Being mindful of inclusive language practices is more important than ever. Education is growing rapidly on this important topic to help writers – in fact, anyone writing words – avoid potentially harmful language.
Universities are growing pockets of diversity, often representing faculty, staff and students from different backgrounds who have varying life experiences. Therefore, the promotion of inclusive language practices can help create a welcoming, non-biased approach to respectful content generation.
This is also important as a means of integrating equity into the campus culture. The more people who are educated and exposed to inclusive language practices, the more people may embrace them and feel a greater sense of belonging.
What exactly is inclusive language?
The University of Oregon provides an overview of inclusive language and its importance:
Inclusive language acknowledges diversity, conveys respect to all people, is sensitive to differences, and promotes equitable opportunities. [Writing] should be free from words, phrases, or tones that demean, insult, or exclude people based on their membership within a certain group or because of a particular attribute.
Both Boston University and University of Oregon stress the importance of understanding inclusive language principles instead of memorizing appropriate phrases. Culture changes over time and words and phrases used today may become nuanced in the future.
It’s also important, according to both institutions, to be mindful of inclusive language because it can actually improve the overall accuracy of the content you present.
Putting inclusive language into practice
Many Universities have offices of Diversity and Inclusion. This is a good place to start if you are looking for advice and direction on how to establish inclusive language guidelines at your institution. In fact, many of these offices can help support the development of an editorial style guide that addresses inclusive language.
Many Diversity and Inclusion offices have staff who are educated and trained to develop programs to support the University’s mission. As the University of Oregon points out, it may be best to consult a few people from underrepresented groups to learn perspectives and preferences before deciding on an editorial style. And your Diversity office may be able to help with that.
Writers of books and manuscripts may employ a sensitivity reader to provide editorial feedback based on the area they specialize. These individuals can help guide your content “toward better representation,” according to the BookMachine.org.
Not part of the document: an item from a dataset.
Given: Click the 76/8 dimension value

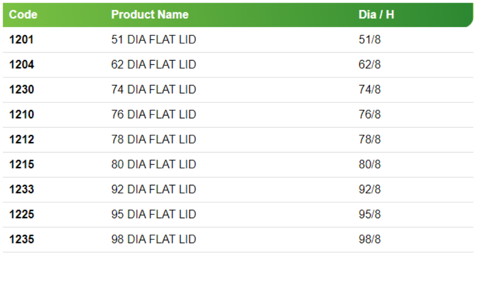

While many Universities may not be able to afford formal resources, appointing a member or members of your staff who have diverse experiences and identities may be a good first step. These staff could help you review content and provide ongoing feedback to ensure content is respectful. In fact, they may be able to help you create a style guide for your institution.
Learn and discover more
The web is full of resources that support education and training on inclusive language. The University Research Magazine Association (URMA) published an online resource guide that may be a good place to start.
ACES: The Society for Editing regularly offers webinars on conscious editing and language. You don’t have to be a member to register. In fact, many of their webinars can be watched via their archive for a small fee. Some of the webinars offered include:
- Microaggressions in Editing: Understanding Bias and Undoing Harm
- Sensitivity Reading and Beyond: Empowering Editors to Talk About Conscious Language and Representation
- Perspectives: People of Color in the Editing Community
The Big Idea?
Make a small effort in your editorial office or University to create inclusive language guides, support training and encourage conscious language practices. This could go a long way in engaging more of your audience and may potentially avoid editorial missteps which cause harm.